Mars has a mass of 6.42 times 10 to the 23 kilograms and a radius of 3,390 kilometers. What is the surface gravity of Mars as a ratio of the surface gravity of Earth? Use a value of 9.81 meters per second squared for the surface gravity of Earth. Give your answer to two decimal places.

Now, this question is about comparing the surface gravities on Mars and Earth. So we need to recall the equation for surface gravity. That is, 𝑎 is equal to 𝐺𝑀 over 𝑟 squared, where 𝑎 is the surface gravity. And for Earth, this is given to us as 9.81 meters per second squared. 𝐺 is the universal gravitational constant, which is equal to 6.67 times 10 to the minus 11 meters cubed per kilogram second squared. 𝑀 is equal to the mass of the planet, which we’re given for Mars as 6.42 times 10 to the 23 kilograms. And 𝑟 is the radius of the planet, which we’re given for Mars as 3,390 kilometers.

So let’s start by working out the surface gravity on Mars. We have surface gravity on Mars is equal to the universal gravitational constant 𝐺 times the mass of Mars divided by the radius of Mars squared, which is equal to 6.67 times 10 to the minus 11 meters cubed per kilogram second squared times 6.42 times 10 to the 23 kilograms divided by 3,390 kilometers squared.

Now, notice that we have kilometers in the denominator and meters in the numerator. We need to convert these to the same units, which we do by recalling that one kilometer is equal to 1,000 meters. And therefore, 3,390 kilometers is equal to 3,390,000 meters.

Having substituted that value into the equation, we can now solve it. And we find that the surface gravity on Mars is equal to 3.726 meters per second squared. Now we need to express this as a ratio of the surface gravity of Earth. This means finding the surface gravity on Mars divided by the surface gravity on Earth. And that is equal to 3.726 meters per second squared divided by 9.81 meters per second squared. This comes to about 0.3798.

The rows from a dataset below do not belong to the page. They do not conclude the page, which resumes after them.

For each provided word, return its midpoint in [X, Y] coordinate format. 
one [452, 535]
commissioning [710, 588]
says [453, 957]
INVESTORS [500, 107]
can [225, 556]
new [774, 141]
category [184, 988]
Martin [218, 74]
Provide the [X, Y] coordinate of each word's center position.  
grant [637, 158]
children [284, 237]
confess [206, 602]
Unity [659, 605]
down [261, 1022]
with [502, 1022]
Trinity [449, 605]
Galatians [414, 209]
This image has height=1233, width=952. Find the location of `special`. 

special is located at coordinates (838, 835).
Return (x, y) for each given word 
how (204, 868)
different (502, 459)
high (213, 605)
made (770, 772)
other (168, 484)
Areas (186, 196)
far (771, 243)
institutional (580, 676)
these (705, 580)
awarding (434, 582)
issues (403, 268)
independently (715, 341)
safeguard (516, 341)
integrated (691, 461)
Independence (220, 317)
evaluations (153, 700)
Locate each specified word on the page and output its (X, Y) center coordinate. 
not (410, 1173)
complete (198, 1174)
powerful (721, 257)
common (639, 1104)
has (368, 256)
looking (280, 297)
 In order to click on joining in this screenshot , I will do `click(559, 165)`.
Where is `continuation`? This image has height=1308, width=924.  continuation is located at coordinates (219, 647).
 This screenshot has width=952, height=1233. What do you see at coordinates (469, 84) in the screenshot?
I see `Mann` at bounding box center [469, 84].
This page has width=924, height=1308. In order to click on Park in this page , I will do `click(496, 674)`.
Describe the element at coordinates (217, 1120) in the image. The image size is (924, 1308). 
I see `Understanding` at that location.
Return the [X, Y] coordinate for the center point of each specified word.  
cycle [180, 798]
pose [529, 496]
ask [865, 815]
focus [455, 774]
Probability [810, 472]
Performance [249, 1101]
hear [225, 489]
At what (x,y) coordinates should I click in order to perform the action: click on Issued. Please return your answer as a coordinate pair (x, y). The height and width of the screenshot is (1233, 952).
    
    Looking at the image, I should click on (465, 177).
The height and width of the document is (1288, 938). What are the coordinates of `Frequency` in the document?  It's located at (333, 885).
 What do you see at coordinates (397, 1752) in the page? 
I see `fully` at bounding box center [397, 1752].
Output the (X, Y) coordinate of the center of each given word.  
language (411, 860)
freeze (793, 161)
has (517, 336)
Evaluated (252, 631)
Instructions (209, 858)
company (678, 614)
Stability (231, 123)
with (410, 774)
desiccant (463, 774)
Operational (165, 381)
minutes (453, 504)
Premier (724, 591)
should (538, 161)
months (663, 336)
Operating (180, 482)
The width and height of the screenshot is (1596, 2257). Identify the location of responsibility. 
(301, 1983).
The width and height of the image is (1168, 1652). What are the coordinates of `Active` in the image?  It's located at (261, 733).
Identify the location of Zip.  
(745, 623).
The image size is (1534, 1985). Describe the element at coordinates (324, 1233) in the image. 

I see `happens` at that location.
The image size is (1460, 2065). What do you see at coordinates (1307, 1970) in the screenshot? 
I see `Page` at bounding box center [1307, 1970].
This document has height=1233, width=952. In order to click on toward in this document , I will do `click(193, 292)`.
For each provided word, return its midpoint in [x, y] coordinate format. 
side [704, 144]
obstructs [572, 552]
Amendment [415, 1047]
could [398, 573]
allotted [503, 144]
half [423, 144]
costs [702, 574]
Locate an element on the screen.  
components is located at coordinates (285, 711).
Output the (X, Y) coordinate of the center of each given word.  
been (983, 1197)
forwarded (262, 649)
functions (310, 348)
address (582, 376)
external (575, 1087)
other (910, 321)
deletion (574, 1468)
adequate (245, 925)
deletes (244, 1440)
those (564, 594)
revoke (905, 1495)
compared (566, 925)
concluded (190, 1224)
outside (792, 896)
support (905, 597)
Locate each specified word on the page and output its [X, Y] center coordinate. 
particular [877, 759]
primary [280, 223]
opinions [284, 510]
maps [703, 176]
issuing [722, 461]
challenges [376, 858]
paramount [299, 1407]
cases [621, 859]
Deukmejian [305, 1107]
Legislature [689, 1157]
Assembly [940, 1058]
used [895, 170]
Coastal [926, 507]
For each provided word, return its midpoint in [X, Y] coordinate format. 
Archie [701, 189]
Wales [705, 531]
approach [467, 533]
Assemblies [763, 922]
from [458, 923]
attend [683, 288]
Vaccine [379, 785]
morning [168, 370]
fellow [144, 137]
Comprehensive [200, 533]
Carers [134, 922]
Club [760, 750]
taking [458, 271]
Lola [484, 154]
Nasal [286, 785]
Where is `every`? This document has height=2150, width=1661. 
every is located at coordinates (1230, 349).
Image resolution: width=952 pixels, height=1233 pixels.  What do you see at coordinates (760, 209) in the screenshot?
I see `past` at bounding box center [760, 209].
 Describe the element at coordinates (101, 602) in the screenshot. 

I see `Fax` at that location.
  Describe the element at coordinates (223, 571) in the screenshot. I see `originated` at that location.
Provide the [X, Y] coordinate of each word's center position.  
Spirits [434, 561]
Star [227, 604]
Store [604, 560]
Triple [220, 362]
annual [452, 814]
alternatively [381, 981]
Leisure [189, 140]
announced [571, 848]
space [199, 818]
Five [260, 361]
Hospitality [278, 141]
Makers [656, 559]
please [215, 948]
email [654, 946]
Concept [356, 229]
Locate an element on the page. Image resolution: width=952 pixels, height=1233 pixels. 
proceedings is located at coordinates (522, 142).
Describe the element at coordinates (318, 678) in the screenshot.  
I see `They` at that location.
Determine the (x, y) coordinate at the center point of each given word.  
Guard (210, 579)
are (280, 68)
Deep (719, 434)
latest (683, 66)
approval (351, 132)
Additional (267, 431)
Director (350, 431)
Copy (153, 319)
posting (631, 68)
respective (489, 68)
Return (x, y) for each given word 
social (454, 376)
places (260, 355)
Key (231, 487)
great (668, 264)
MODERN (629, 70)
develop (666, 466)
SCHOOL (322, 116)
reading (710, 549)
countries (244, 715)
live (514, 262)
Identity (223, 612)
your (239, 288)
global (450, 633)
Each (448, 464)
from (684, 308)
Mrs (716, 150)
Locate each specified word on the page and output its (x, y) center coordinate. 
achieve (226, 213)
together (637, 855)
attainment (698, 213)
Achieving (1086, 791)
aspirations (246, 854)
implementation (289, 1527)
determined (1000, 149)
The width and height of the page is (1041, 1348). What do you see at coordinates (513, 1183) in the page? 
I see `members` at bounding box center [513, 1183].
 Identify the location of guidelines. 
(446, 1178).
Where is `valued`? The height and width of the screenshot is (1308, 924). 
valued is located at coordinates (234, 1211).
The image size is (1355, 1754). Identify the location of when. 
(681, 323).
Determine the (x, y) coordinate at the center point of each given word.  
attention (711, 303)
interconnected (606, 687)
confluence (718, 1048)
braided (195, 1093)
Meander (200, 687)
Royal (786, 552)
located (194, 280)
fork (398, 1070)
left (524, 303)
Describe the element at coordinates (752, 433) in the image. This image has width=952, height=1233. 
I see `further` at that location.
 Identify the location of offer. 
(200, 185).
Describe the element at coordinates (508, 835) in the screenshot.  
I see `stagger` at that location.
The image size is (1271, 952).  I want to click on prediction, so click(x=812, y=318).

And notice that we had units of meters per second squared on both the numerator and the denominator. That means these cancel out, and what we’re left with has no units. We call this a dimensionless value. And we need to express this to two decimal places. So that comes to 0.38, which means the surface gravity on Mars as a ratio of the surface gravity on Earth is 0.38.